Supervisor Elham AbolFateh
Editor in Chief Mohamed Wadie

Syria Reopens Key Aid Corridor for Six Months


Fri 14 Jul 2023 | 11:43 AM
Yara Sameh

The Syrian government on Thursday allowed the United Nations to use a border crossing from Turkey to continue delivering aid to northwest Syria for another six months after the Security Council failed to renew its authorization for the operation.

The U.N. aid deliveries would have to be "in full cooperation and coordination with the Syrian Government", Syria's U.N. Ambassador Bassam Sabbagh wrote in a letter on Thursday to the Security Council.
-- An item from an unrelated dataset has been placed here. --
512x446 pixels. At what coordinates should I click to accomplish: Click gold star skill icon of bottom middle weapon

U.N. Security Council approval for the Turkish-based aid operation delivering help to several million people in rebel-held northwest Syria expired Monday as members struggled to convince Russia to extend it for more than six months.
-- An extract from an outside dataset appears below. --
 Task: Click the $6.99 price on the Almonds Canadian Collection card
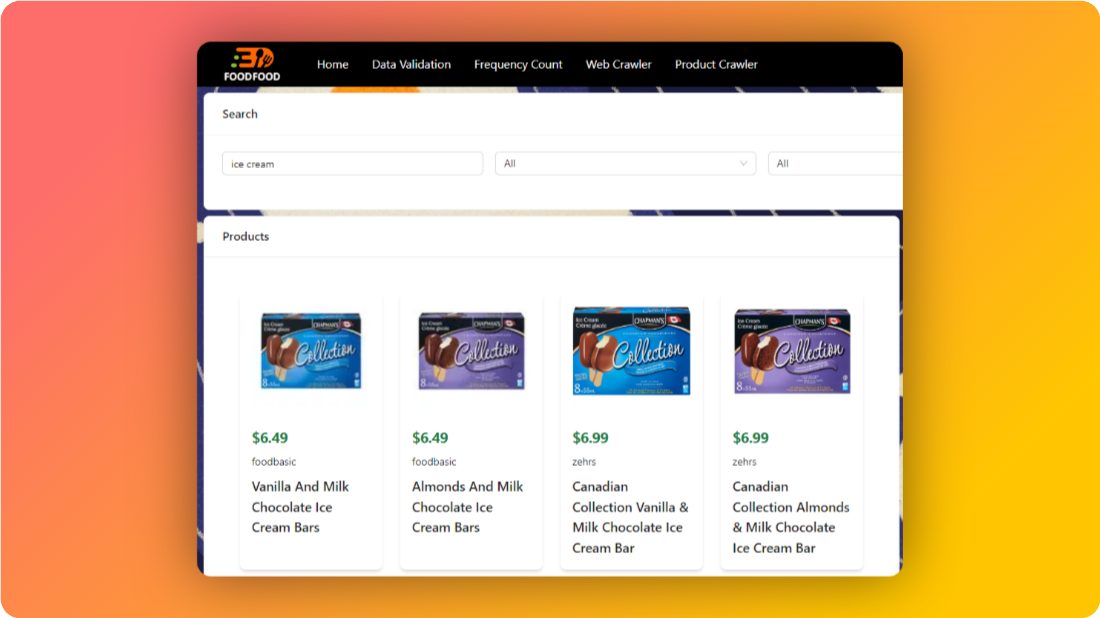click(x=750, y=438)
Russia vetoed a nine-month authorization renewal at the U.N. Security Council on Tuesday and then failed in its own bid for a six-month extension of the operation, which has been delivering aid including food, medicine, and shelter since 2014.

U.N. Secretary-General Antonio Guterres had pushed for a 12-month renewal. U.N. spokesman Stephane Dujarric said the Syrian letter had been received and the United Nations was studying it.
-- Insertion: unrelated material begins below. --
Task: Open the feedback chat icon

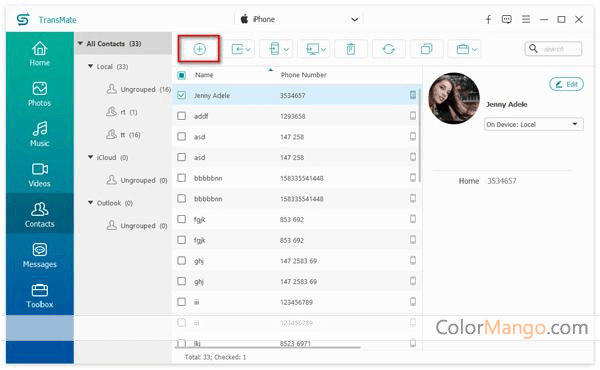Action: click(507, 19)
Security Council authorization was needed because the Syrian government did not agree to the U.N. operation. It initially authorized aid deliveries in 2014 into opposition-held areas of Syria from Iraq, Jordan, and two points in Turkey. But Russia and China whittled that down to just one from Turkey: Bab al-Hawa.

"The Government of the Syrian Arab Republic has taken the sovereign decision to grant the United Nations and its specialized agencies permission to use Bab al-Hawa crossing," Sabbagh wrote.

They would be allowed "to deliver humanitarian aid to civilians in need in northwest Syria, in full cooperation and coordination with the Syrian Government, for a period of six months, starting from July 13, 2023," he added.

After an earthquake killed more than 50,000 people in Turkey and Syria in February, Assad allowed the United Nations to use an additional two border crossings from Turkey to dispatch aid. That approval expires on August 13.